Crimson Now 5-7 In Ivy Competition

By Jeffrey R. Toobin

One of the few New Hampshire products of February 26, 1980, that will not be analyzed in years to come, the Dartmouth basketball team, brought its campaign to the IAB last night and went home with a defeat of Bush-like proportions.

The Big Green scored exactly four points in the third quarter to permit a drowsy Crimson squad to pull away to a 71-62 victory.

The fifth place cagers move their Ivy mark to 5-7 (10-14 overall), while Dartmouth slides to 3-9 in the Ivy League, one game out of the cellar, and 6-18 overall.

Don Fleming continued the torrid pace he set in the weekend losses to Penn and Princeton. He hit for 24 points last night, bringing his total for the last three games to 81.

A Deadly Field

More important, he has been deadly from the field--8 for 16 last night. And they have been good shots, not the forced, awkward efforts he favored during a long mid-season slump.

Despite Fleming's play, the Crimson did not turn in a stellar effort. Dartmouth is a weak team--no height, poor shooters, and absolutely no discipline--and the Crimson's having to struggle against this crew does not bode well for the season-ending confrontations with Brown and Yale, this weekend at the IAB.

Upper Berth

Harvard managed a slim 32-31 halftime lead even though the home team had 14 more foul shots than the visitors. Blame bad foul shooting, terrible rebounding and fatigue.

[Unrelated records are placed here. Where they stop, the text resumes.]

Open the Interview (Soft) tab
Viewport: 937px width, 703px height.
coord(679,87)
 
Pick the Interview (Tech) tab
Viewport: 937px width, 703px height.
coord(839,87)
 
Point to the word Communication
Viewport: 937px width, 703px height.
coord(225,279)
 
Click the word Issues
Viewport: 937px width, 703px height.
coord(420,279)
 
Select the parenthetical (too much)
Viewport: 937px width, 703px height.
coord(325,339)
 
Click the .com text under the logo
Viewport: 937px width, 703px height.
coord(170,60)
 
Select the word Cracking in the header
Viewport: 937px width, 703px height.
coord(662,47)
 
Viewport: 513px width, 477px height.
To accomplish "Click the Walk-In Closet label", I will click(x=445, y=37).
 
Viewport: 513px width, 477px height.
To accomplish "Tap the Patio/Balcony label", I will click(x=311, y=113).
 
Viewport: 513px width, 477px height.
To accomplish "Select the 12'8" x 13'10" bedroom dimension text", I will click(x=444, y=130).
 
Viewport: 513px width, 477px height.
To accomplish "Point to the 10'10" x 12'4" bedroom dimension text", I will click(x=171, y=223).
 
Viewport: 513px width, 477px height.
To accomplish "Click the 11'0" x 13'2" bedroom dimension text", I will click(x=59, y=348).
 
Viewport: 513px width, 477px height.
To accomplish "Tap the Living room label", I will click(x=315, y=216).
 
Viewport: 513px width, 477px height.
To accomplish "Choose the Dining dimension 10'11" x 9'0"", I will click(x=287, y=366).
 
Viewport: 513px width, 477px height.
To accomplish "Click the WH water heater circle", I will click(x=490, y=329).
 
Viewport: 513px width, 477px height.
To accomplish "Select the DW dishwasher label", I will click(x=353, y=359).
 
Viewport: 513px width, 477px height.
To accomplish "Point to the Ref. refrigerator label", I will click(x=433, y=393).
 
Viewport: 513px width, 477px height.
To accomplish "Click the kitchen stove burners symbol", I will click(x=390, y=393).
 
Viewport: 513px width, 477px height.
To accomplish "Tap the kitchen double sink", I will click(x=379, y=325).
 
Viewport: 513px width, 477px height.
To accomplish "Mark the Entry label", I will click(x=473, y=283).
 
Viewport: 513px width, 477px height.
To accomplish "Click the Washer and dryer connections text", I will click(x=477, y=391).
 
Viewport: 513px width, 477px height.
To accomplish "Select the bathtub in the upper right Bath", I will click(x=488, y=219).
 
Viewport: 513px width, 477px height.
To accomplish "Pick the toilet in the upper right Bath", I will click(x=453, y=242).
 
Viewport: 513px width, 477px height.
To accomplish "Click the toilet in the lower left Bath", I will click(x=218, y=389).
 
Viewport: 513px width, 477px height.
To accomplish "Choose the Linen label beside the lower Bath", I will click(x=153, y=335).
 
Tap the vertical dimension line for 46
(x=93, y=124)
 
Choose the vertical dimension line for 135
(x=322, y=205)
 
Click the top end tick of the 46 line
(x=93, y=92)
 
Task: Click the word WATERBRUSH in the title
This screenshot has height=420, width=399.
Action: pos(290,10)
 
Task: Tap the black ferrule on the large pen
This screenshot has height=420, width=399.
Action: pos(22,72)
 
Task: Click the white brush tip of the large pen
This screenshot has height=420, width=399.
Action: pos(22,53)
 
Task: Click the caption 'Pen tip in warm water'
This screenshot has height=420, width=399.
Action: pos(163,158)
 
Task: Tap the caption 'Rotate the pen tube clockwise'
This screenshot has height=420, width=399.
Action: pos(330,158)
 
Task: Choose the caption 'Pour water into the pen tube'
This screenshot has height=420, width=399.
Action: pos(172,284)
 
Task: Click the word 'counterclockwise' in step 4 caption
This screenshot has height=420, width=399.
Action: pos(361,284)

And maybe a little complacency. The Crimson topped the Big Green in a triple overtime thriller in Hanover, N.H., and coach Frank McLaughlin fumed at his team all game long about its sleepy disposition.

As for the Big Green, Bob Dole would have fit right in.

The visitors stayed close through three quarters, with Harvard never able to push the lead beyond five. The ceiling finally fell in--with about seven minutes to go. Captain Bob Allen's three-point play off a pretty Tom Mannix pass put it out of reach, 53-39, with 6:55 remaining.

Nailed By A Virus

The flu nailed Mannix during the Penn and Princeton weekend, and he still seems to be laboring under its effects, a shame considering he was playing his best basketball of the season a week ago.

In other basketball news, coach Billy Raynor of the Harvard J.V., now 15-3, led his charges to a 61-52 triumph over his alma mater with George White and Doug Coatsworth contributing 13 points apiece.

And the Harvard Classics, the basketball-team-cum-way-of-life, cruised to its 24th win against just three losses, sedating the Massachusetts College of Pharmacy, 81-61.

THE NOTEBOOK: WHRB spotter, John Dubaz, failed in his third attempt at the Bermuda Shoot, and ex-varsity cager, Dave Coatsworth, missed on his second try. Is the fix on, or what?... Crowd pleaser Dave Durham is no longer rolling a season-long donut, after hitting for two points last night.